ルカは従者として私について来ているが防雨対策バッチリの服装でとても涼しい顔をしている。



「・・・クシュンッ!」



濡れて冷えたのかくしゃみが出てしまった。呑気にもしかしたら明日風邪引くかもなぁなどと考えながら歩いていると不意にルカから呼び止められた。何だろうと思っているといきなりルカの着ていた上着を着せられる。

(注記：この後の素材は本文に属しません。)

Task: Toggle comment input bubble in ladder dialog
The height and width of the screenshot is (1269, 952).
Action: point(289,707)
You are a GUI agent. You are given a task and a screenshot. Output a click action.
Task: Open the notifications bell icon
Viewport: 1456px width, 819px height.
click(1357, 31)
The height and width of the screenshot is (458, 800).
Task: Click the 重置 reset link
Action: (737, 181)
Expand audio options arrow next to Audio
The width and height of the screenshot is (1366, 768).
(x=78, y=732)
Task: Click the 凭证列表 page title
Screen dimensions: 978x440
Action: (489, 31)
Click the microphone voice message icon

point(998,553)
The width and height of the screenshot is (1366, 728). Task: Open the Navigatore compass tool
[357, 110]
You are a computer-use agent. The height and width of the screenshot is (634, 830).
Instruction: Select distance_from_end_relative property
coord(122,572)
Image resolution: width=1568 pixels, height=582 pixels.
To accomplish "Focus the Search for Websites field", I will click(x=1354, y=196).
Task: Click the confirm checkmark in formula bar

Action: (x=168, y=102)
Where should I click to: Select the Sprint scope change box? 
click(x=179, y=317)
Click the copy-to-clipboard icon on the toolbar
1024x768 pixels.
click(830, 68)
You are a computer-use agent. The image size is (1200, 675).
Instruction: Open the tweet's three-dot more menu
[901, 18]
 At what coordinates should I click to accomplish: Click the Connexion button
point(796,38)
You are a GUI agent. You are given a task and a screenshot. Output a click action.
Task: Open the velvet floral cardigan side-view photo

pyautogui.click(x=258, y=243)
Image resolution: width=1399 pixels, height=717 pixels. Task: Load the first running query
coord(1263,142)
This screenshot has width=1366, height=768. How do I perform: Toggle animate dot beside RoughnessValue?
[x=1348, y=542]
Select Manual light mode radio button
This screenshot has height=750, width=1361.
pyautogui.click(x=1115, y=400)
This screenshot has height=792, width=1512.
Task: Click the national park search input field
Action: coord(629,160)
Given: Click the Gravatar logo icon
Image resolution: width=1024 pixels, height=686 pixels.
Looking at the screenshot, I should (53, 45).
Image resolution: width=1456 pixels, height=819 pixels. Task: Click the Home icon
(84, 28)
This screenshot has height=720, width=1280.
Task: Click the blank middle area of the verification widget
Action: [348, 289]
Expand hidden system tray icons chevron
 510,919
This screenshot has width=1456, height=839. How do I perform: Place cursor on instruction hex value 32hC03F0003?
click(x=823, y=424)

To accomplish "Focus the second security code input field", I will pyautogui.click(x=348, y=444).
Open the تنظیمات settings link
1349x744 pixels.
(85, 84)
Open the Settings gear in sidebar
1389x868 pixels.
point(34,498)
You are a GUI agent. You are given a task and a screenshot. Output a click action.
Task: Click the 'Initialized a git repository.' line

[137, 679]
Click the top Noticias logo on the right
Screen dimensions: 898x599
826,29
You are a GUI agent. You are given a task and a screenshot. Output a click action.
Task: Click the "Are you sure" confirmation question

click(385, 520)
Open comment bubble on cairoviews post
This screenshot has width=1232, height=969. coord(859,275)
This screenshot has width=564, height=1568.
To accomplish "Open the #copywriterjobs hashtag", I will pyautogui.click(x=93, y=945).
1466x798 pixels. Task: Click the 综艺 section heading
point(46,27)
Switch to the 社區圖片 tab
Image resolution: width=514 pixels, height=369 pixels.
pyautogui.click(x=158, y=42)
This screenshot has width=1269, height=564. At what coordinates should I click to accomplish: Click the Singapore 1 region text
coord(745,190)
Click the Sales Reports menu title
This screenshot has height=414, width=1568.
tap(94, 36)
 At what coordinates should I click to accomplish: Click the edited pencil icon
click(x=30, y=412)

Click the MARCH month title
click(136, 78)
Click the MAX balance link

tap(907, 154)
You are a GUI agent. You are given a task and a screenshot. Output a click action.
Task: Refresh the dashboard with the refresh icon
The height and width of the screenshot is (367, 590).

私はいきなりの事で頭が追いつかず変な声が出てしまった。



「へ?」

「それ着といて。」

「えっ、でもルカのだし・・・」

「いいから着といて。風邪引かれたら困る。」



そう言うとルカはすぐに歩き始める。

何が困るのか分からないがこれは彼なりの優しさなのだと認識しよう。

そう考え、私はルカの体温の残る暖かい上着に身を包みながら再び歩き始めた・・・。



◇◆◇



「・・・うわぁぁぁ!」


雨に打たれながらも何とか図書館へ辿りついた私はその本を多さに驚いた。

端から端まで本が詰まっていて天井ギリギリまでも本が詰まっている。ここまで沢山の本がある所なんて前世を含めても来た事が無い為、私は感激した。思わず声も出してしまうほどに。


ふとそばに居たルカの方を見てみると、消えていた。

もしや、幽霊とかお化けとかに拐われて・・・と言う私の不安は杞憂に終わった。

近くを探してみると普通に本を読んでいた。マイペース過ぎる。


とりあえず私も本を探そうと私は図書館の奥へと入って行った。